Soul care, in the end, is resting in the power of God's love and ability to handle all of my life for all of his glory. It acknowledges the worship of rest as well as the worship of work. It accepts the fact that just as God has created us to need food to replenish our bodies, so he has created us to need comfort and refreshment to replenish our minds and souls.

I'm so grateful for books that can offer that, often for twenty-five cents or less.

Which books do you go to when you need to rest? :)


  1. Yes! I've known the "soul care" of well-worn, beloved books! I go to The Dean's Watch by Goudge, Mr. Standfast by Buchan, the Mitford Series by Jan Karon and just about anything by Lewis.
    : )

    1. Those sound like wonderful soul care books. Jan Karon especially is the perfect thing to curl up and journey through when you want something familiar and comforting. :)

  2. Mhm, this was so good. <3 I loved your book examples, even though I haven't read all of them. So lovely to look through. ^_^ It's a good reminder to use the rest God has given to us as an act of worship.

    1. It is the tithe on our work, as R.C. Sproul Jr. said. I can't wait for you to discover some of my favorites!

  3. Well put!

    Books that fall into that category for me are C. S. Lewis's works and Sherlock Holmes.
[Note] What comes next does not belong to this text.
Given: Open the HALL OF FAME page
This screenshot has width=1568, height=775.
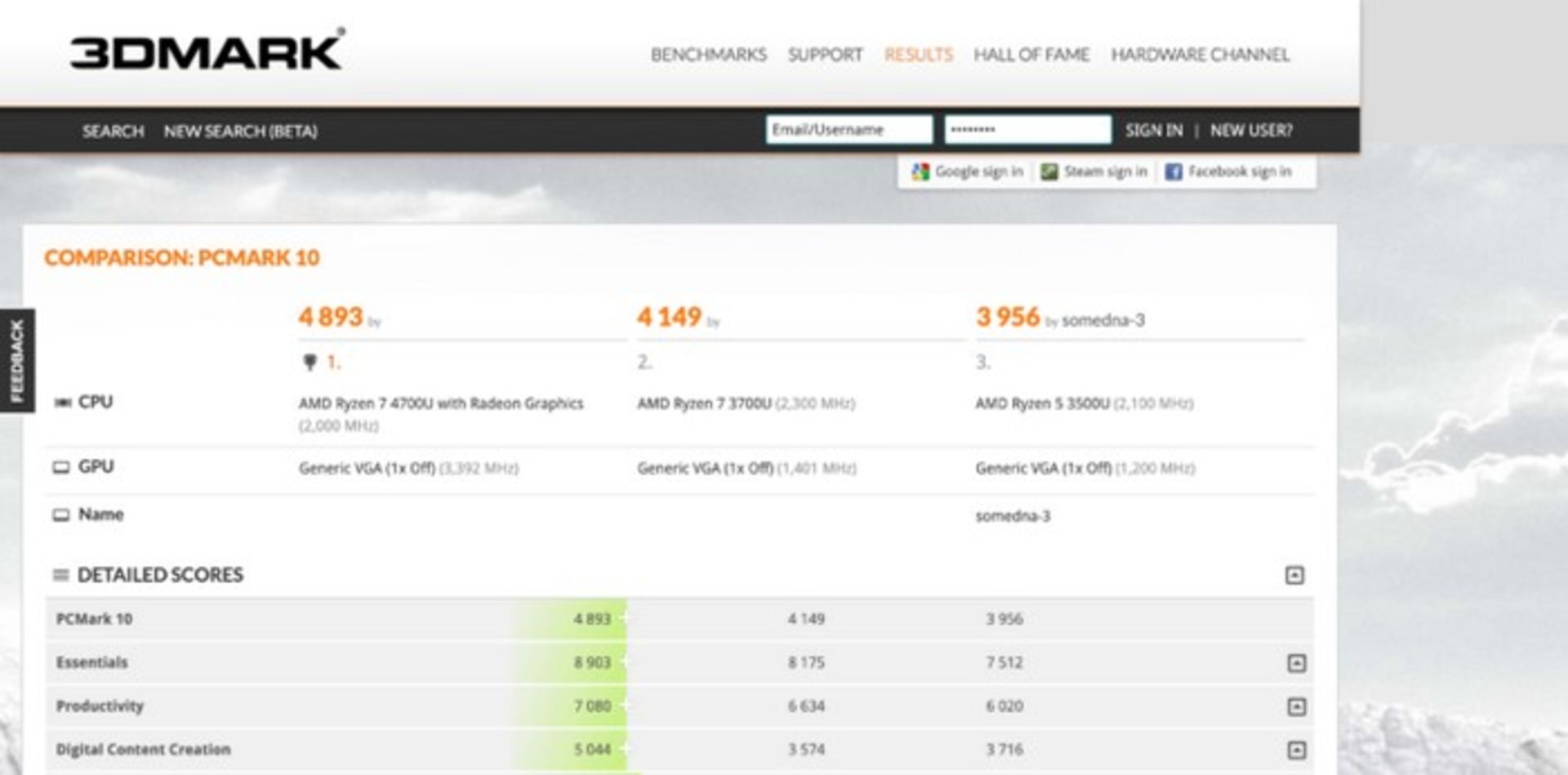Looking at the screenshot, I should point(1031,55).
Actually, Lewis's Mere Christianity was very important to me after I struggled through a tough time in my life.


    1. Those kinds of books are wonderful to have for counselors and friends in tough seasons. I haven't read Mere Christianity yet, but I should!

  4. Andrew of the House of LaceyJuly 23, 2016 at 7:47 PM

    Dear Lady Bibliophile,

    I have been wandering over your blog for quite a while now, and have been finding it quite inspirational. Thank you very much.
    Today, I noticed that you have small requests down at the bottom of your blog pages, asking people to refrain from copying anything. I can quite understand your sentiments, and I am posting to let you know that I have transgressed this rule. My deepest apologies are yours. I was so enraptured by a certain paragraph on this post that I filed it away in my documents to keep for future reference. As I now understand that you wish people to refrain from doing this, I shall delete it and again offer my sincere regrets.

    Contritely yours,
    Andrew of the House of Lacey

    1. Hi Andrew!
      Thank-you so much for commenting, but no worries at all! Feel free to keep the paragraph (and I'd be obliged if you referenced where it was from in your document) but I don't mind at all you copying it for inspiration. I appreciate you asking!

      So glad you're enjoying this blog. Thanks for stopping by!


    2. Andrew of the House of LaceyJuly 24, 2016 at 1:29 AM

      Oh, that is wonderful. Thank you.